As a pioneer, Benioff benefits from its position but also faces harder criticism. The best parts of the book are the re-telling of stories where Benioff was forced to face tough questions. What do if Salesforce does not give equal pay to men and women? How do you treat minorities? What to do when legislation changes in a way that is in stark contrast to the company’s values.
7. Andrew McAfee: More from Less: The Surprising Story of How We Learned to Prosper Using Fewer Resources — and What Happens Next
McAfee is an MIT professor, best known for the books, mainly on artificial intelligence and robotics, he has written together with Erik Brynjolfsson. McAfee might not be spell-bounding writing, but he is a clear and provocative thinker. More form Less is the driest, most earnest and also most important book on this list.
The previous time humankind faced a serious existential threat when the Club of Rome warned us about running out of resources in the late 1960s, we reacted with stern, centrally controlled actions. China adopted the one-child policy; market capitalism was criticized and socialist rose to power. Now climate change raises similar issues.
McAfee defends market capitalism and shows how it has, already, succeeded in using resources more efficiently, using less energy, causing less pollution and cleaning up the pollution of the past. We are even re-foresting the earth and protecting other species. McAfee produces compelling data and numerous examples. Must-read for anyone working on sustainability issues.
8 Robert Iger: The Ride of a Lifetime: Lessons Learned from 15 Years as CEO of the Walt Disney Company
When Robert Iger was named Disney CEO in 2005, the company was in a serious crisis. The animation movie hits had dried up, the shareholders of the company were quarreling, and the threat of a digital future lay on traditional media companies. Few believed in Disney’s ability to renew itself. Even fewer believed in Iger who had been the number two, behind former CEO Michael Eisner, when Eisner’s grip on the company had started to slip.
In his memoir, Iger describes this tough start in a touching way. He also tells, in a rare, candid manner, about the ensuing change process, his conflicts with his board, and the internal resistance to the changes he had to make. The best parts of the book teach 1) learnings from his many mergers and acquisitions keep what’s unique in the company you are buying and 2) teaching on change management if you want to change behavior, change what you reward.

*Exercise instructions*. Condense the book reviews above into three sentences.

*Data entries*.
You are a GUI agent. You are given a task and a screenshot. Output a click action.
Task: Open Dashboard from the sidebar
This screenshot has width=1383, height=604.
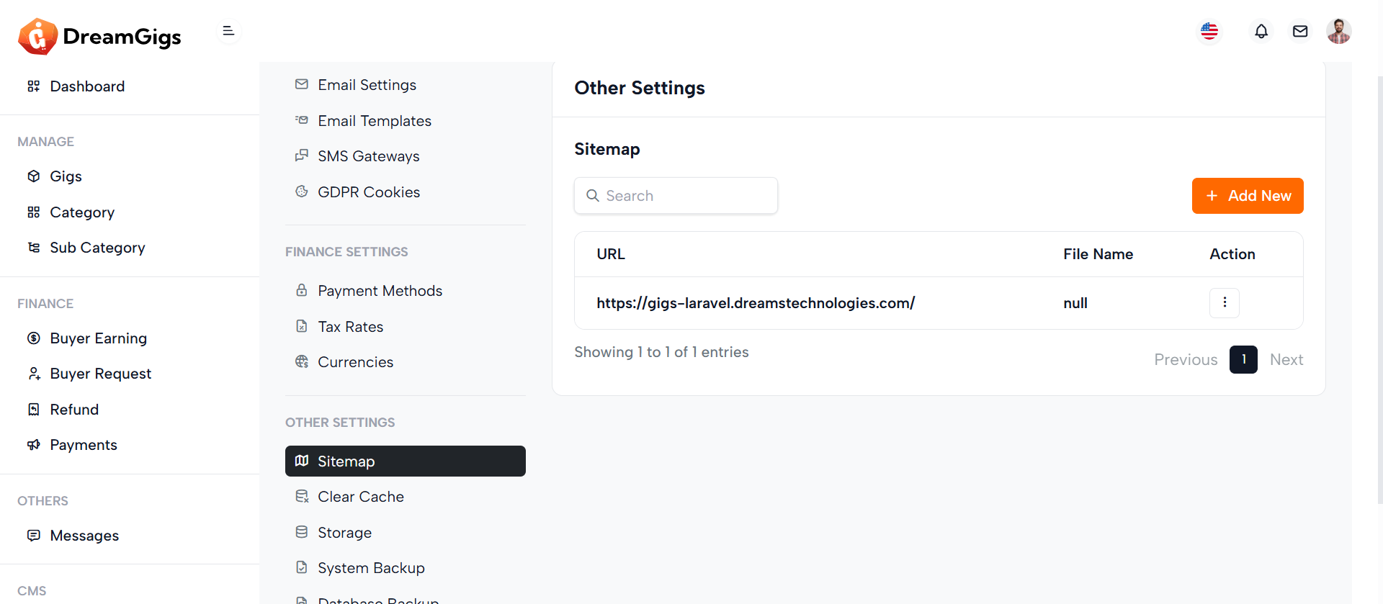[87, 86]
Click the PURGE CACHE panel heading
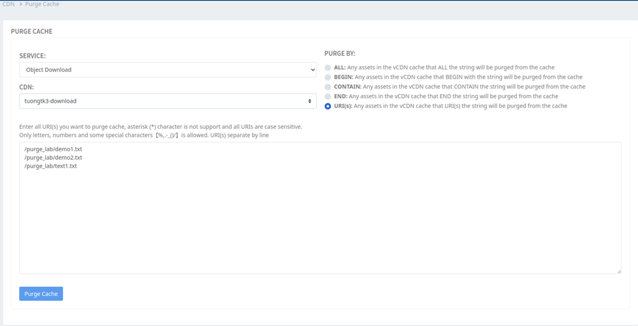Screen dimensions: 638x326 [31, 31]
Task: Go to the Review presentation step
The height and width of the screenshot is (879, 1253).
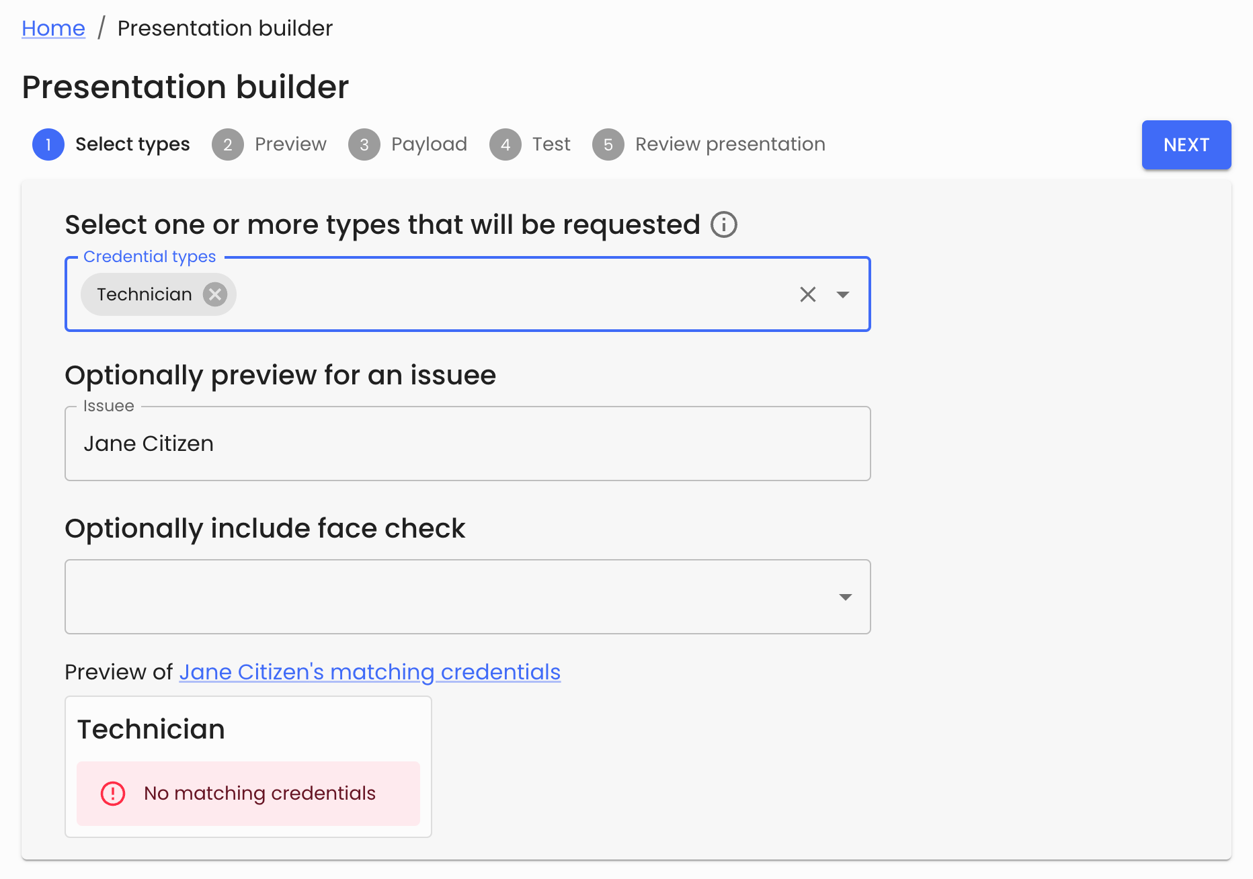Action: (x=730, y=144)
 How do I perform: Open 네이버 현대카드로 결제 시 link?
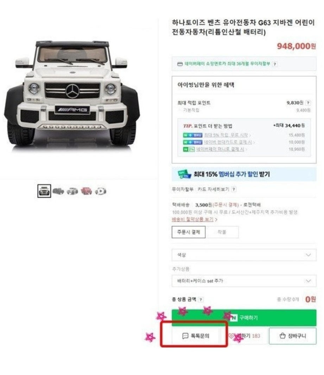[x=228, y=142]
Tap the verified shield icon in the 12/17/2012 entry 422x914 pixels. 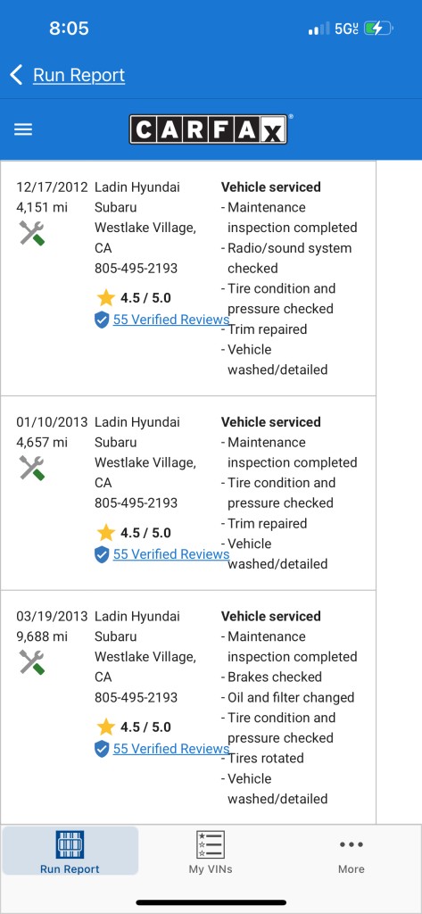click(102, 320)
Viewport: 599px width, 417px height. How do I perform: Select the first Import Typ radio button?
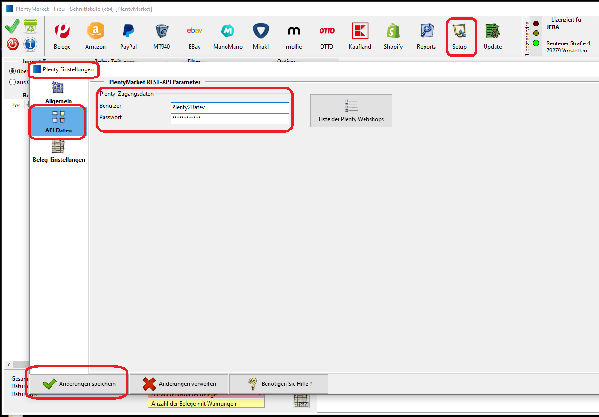(x=13, y=71)
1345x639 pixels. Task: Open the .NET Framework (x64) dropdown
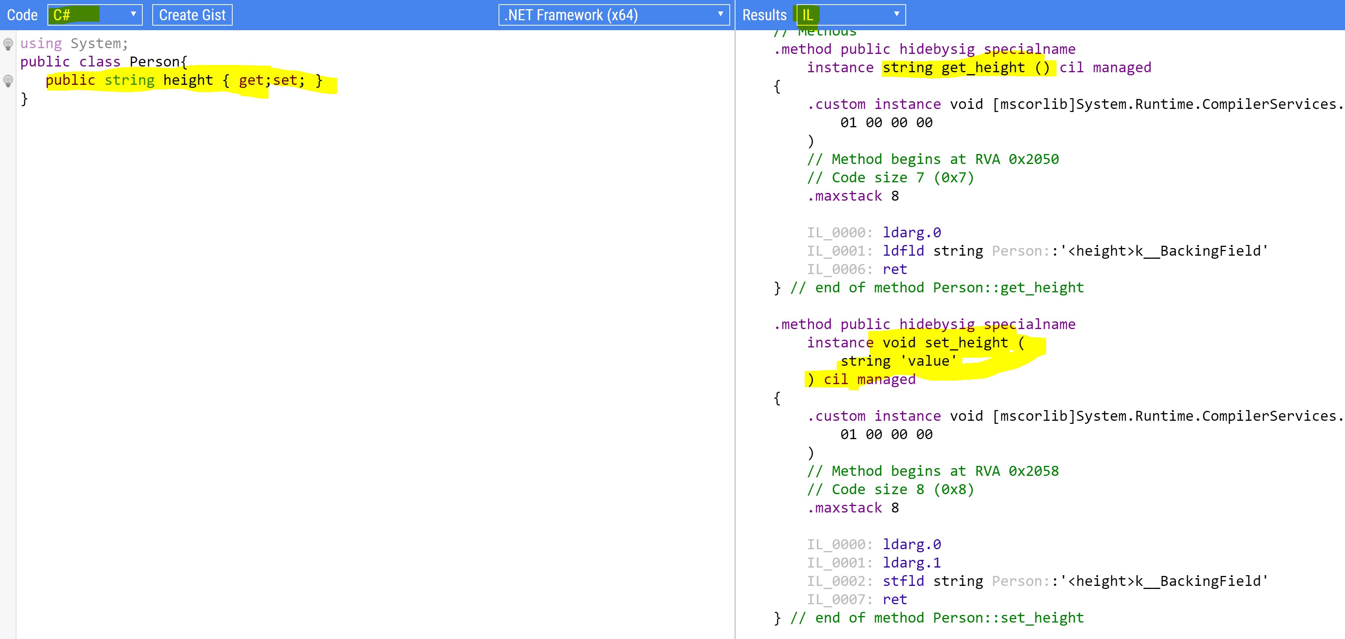(613, 15)
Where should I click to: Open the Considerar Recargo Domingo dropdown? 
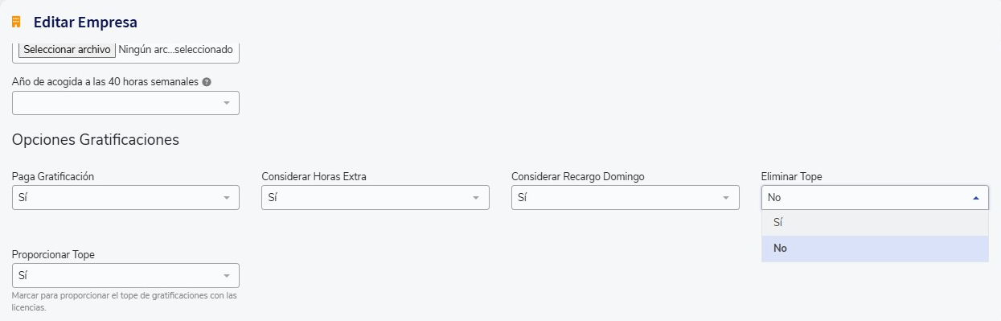point(626,197)
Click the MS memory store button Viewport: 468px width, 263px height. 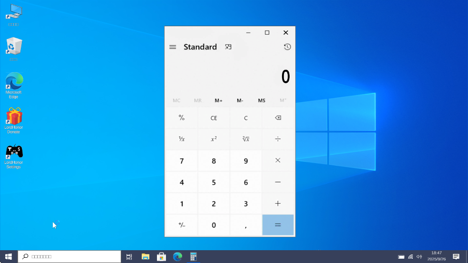click(262, 101)
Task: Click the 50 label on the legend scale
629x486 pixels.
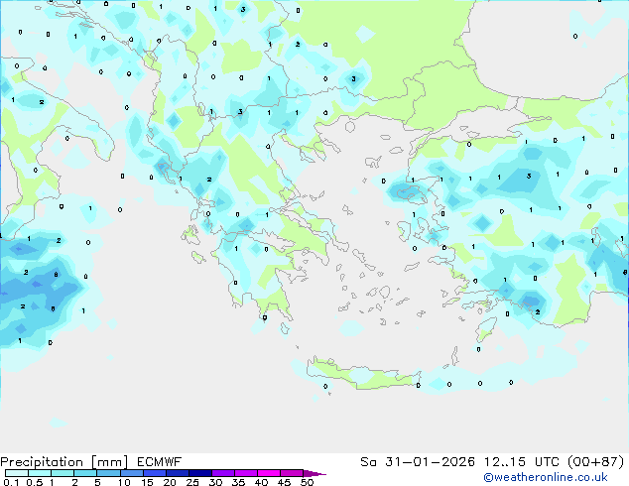Action: point(307,483)
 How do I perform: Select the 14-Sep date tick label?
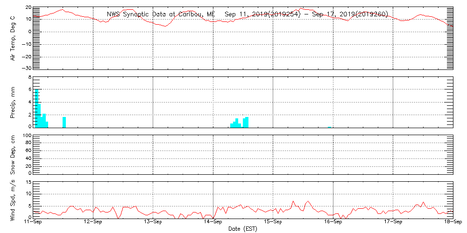click(213, 223)
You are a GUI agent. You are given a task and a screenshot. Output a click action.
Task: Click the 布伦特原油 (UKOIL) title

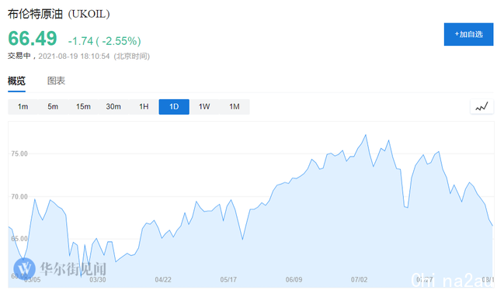coord(59,14)
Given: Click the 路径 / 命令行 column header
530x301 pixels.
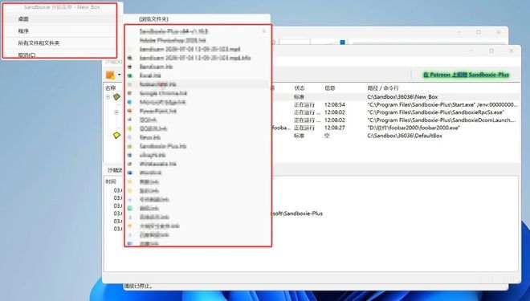Looking at the screenshot, I should (x=382, y=88).
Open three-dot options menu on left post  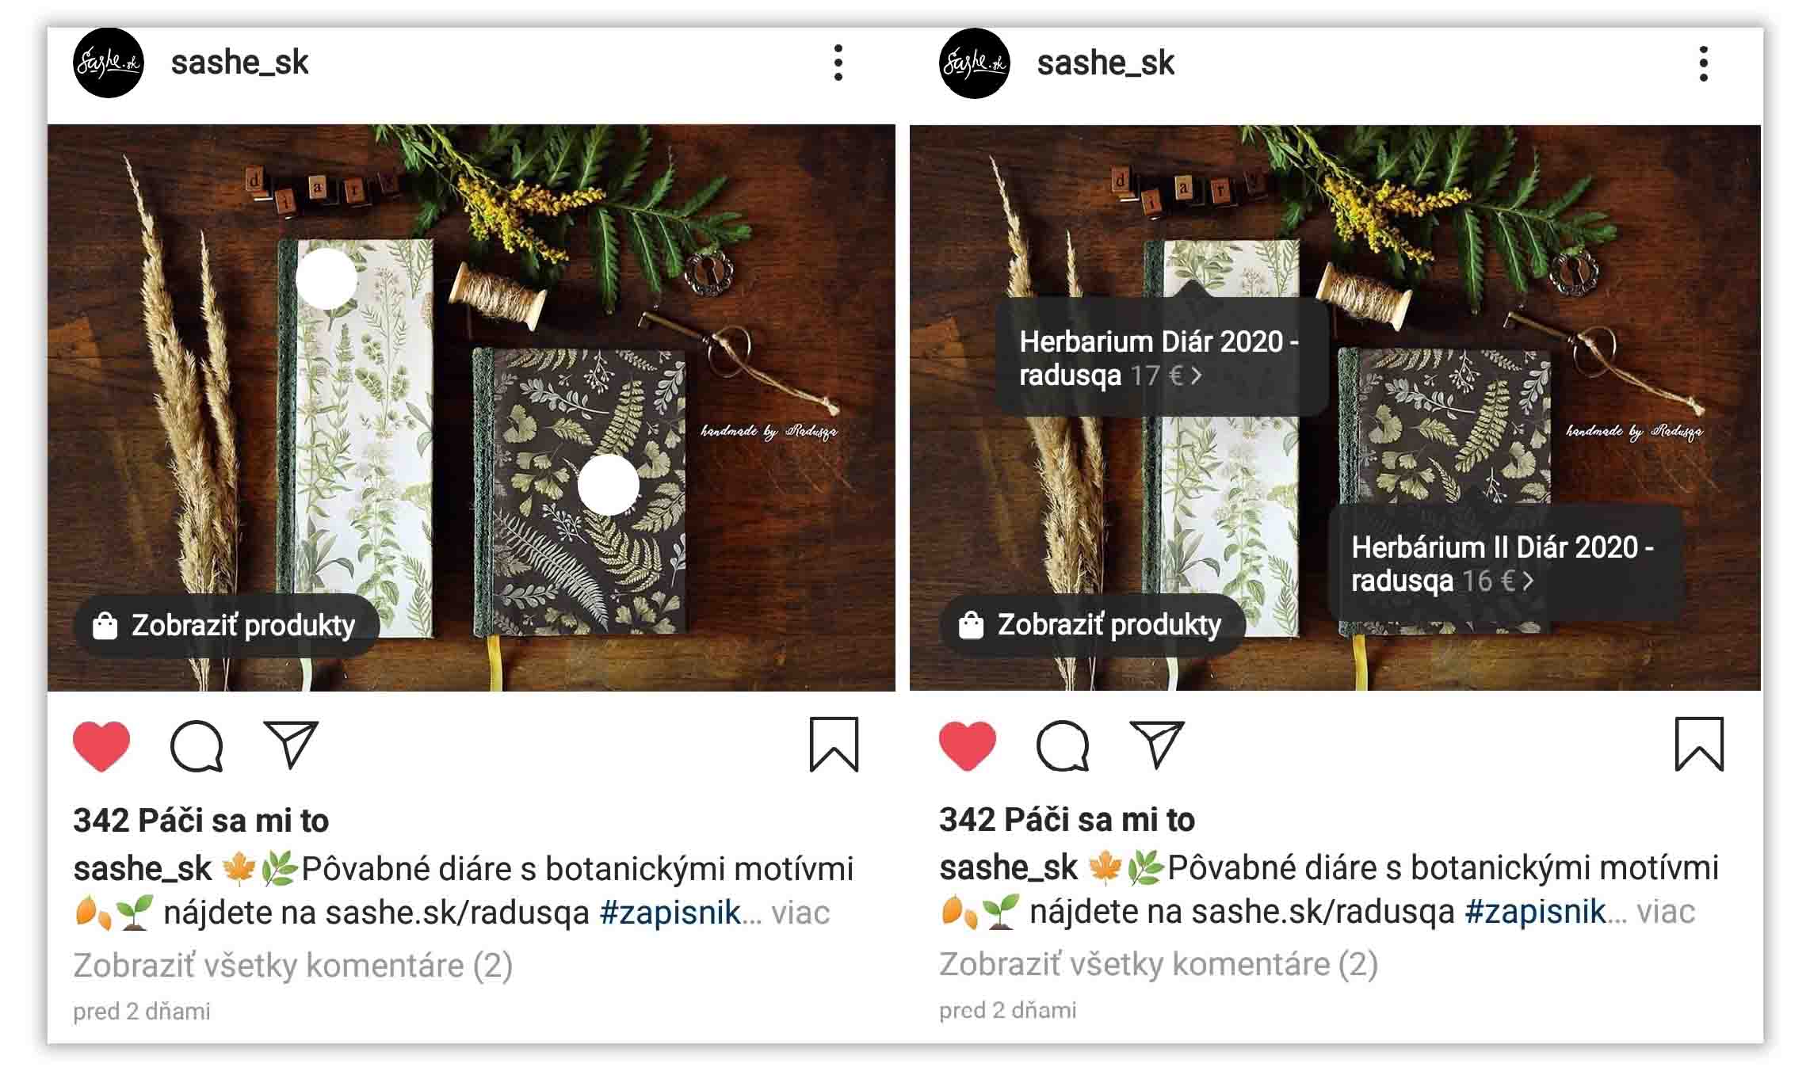(838, 63)
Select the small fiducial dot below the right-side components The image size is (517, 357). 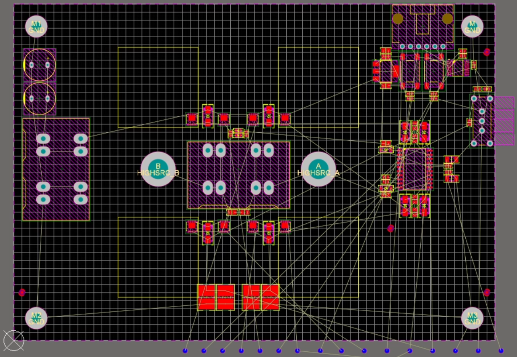pyautogui.click(x=390, y=228)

*Expected answer*. The best parts of Benioff's book retell stories in which he had to face tough questions, such as unequal pay for men and women, the treatment of minorities, and legislation that clashes with the company's values. Andrew McAfee's More from Less defends market capitalism and shows how it has already succeeded in using resources more efficiently, and it is called a must-read for anyone working on sustainability issues. In The Ride of a Lifetime, Robert Iger describes taking over Disney during a serious crisis in 2005 and candidly tells of the change process, his conflicts with his board, and the internal resistance he faced.